How to index in real time?

classic Classic list List threaded Threaded
3 messages Options
Reply | Threaded
Open this post in threaded view
|

How to index in real time?

scott green
Hi list,

Firstly, i don't know whether nutch-dev mail list is suitable for this
topic or not. If I post in the wrong place, pls tell me where should I
ask this question. Thanks.

The question is how to index resource in real time in nutch? This
question is raised from GMail. I don't know what exactly behind GMail,
but it should be built on GFS. When I get one email or send one email
out,  push the "Search Mail" immediately and it always get it. I'll
appreciate if someone will to explain how GMail works.

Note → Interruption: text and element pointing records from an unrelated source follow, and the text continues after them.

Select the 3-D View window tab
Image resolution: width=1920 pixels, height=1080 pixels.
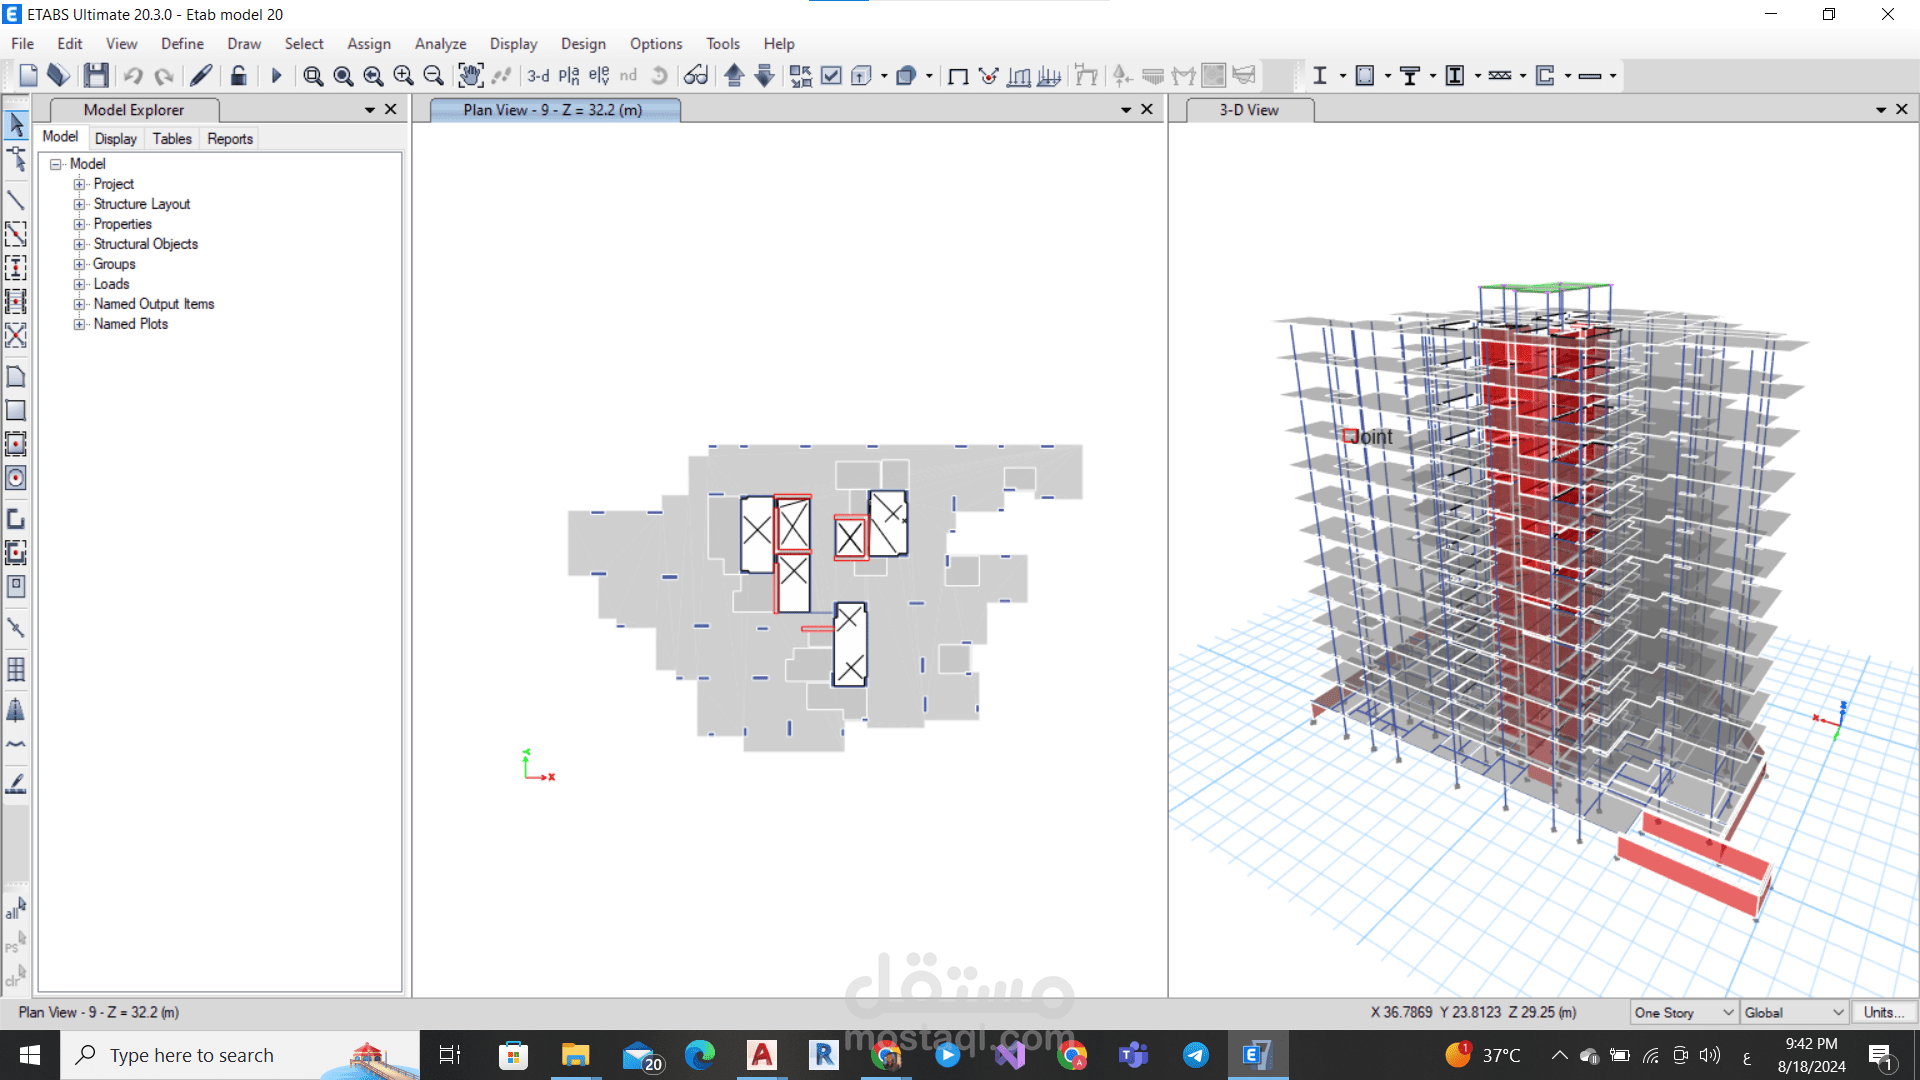click(x=1248, y=110)
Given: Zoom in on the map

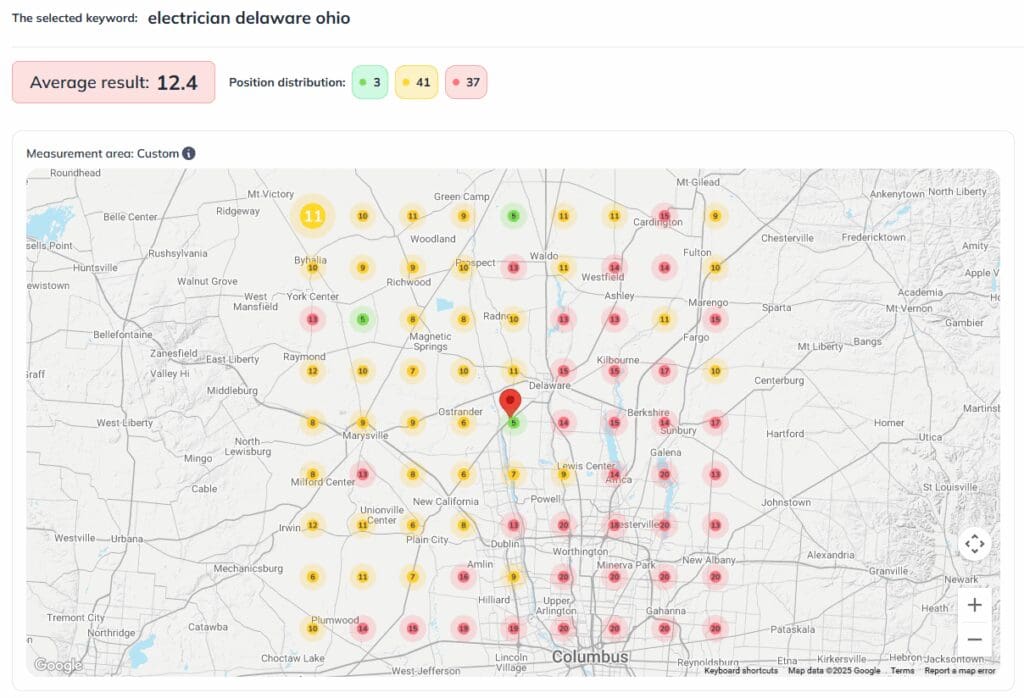Looking at the screenshot, I should coord(974,605).
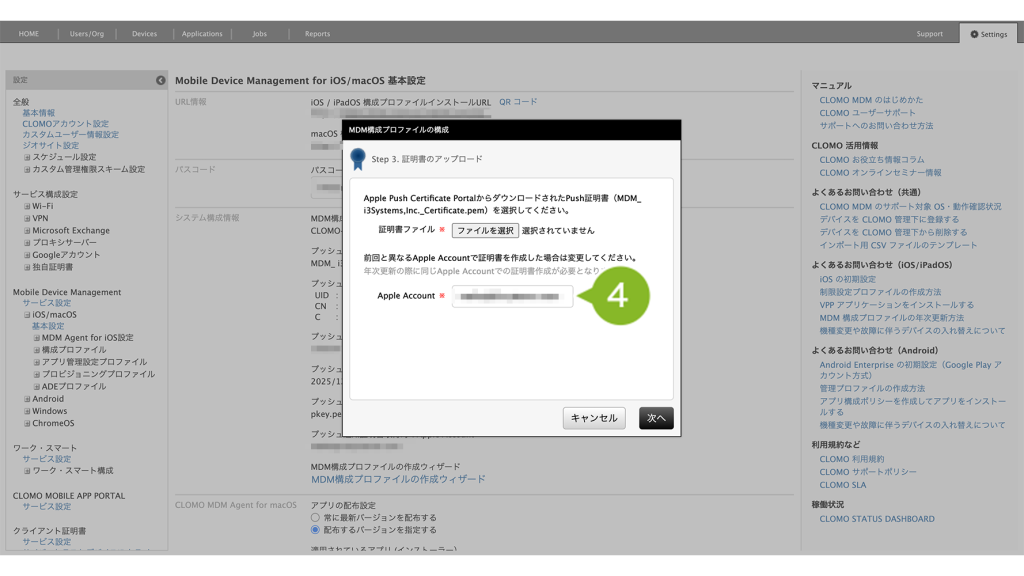The image size is (1024, 576).
Task: Open the Devices tab
Action: pos(144,34)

And any advice to hack Nutch/Hadoop to archive this? Thanks
Reply | Threaded
Open this post in threaded view
|

Re: How to index in real time?

Enis Soztutar
Scott Green wrote:

> Hi list,
>
> Firstly, i don't know whether nutch-dev mail list is suitable for this
> topic or not. If I post in the wrong place, pls tell me where should I
> ask this question. Thanks.
>
> The question is how to index resource in real time in nutch? This
> question is raised from GMail. I don't know what exactly behind GMail,
> but it should be built on GFS. When I get one email or send one email
> out,  push the "Search Mail" immediately and it always get it. I'll
> appreciate if someone will to explain how GMail works.
>
> And any advice to hack Nutch/Hadoop to archive this? Thanks
>
hi,
Most of the projects in google uses a scalable data structure called
bigtable. Orkut, google earth, finance and writley is reported to use
this. And i suppose Gmail also uses bigtable. Bigtable is build upon GFS
and desined to scale at petabyte lavel, but they work to icrease it to
the next level.

As far as i know, you should rebuild the index every time or merge the
indexes, so there is not an online index building. Consider asking this
to lucene mailing list.
Reply | Threaded
Open this post in threaded view
|

RE: How to index in real time?

Alan Tanaman
Hi,

> As far as i know, you should rebuild the index every time or merge the
> indexes, so there is not an online index building. Consider asking this
> to lucene mailing list.

We are doing something similar to online (well, not sub-second but
sub-minute).  We are doing this by applying the adaptive-fetch patch, and
limiting the scope of each crawl so that we are only taking the items that
change.

As for the indexing, we are still using the existing mechanism, which
creates an entire index at once and then merges, but are planning to write a
patch to use Lucene-API to access the existing index:
- add the new documents
- delete existing documents/re-add them to refer new segment ids
- delete obsolete documents

You need to be aware that this is not the most efficient usage of Nutch, but
it should make it easier for use in an enterprise environment.

Best regards,
Alan
_________________________
Alan Tanaman
iDNA Solutions
http://blog.idna-solutions.com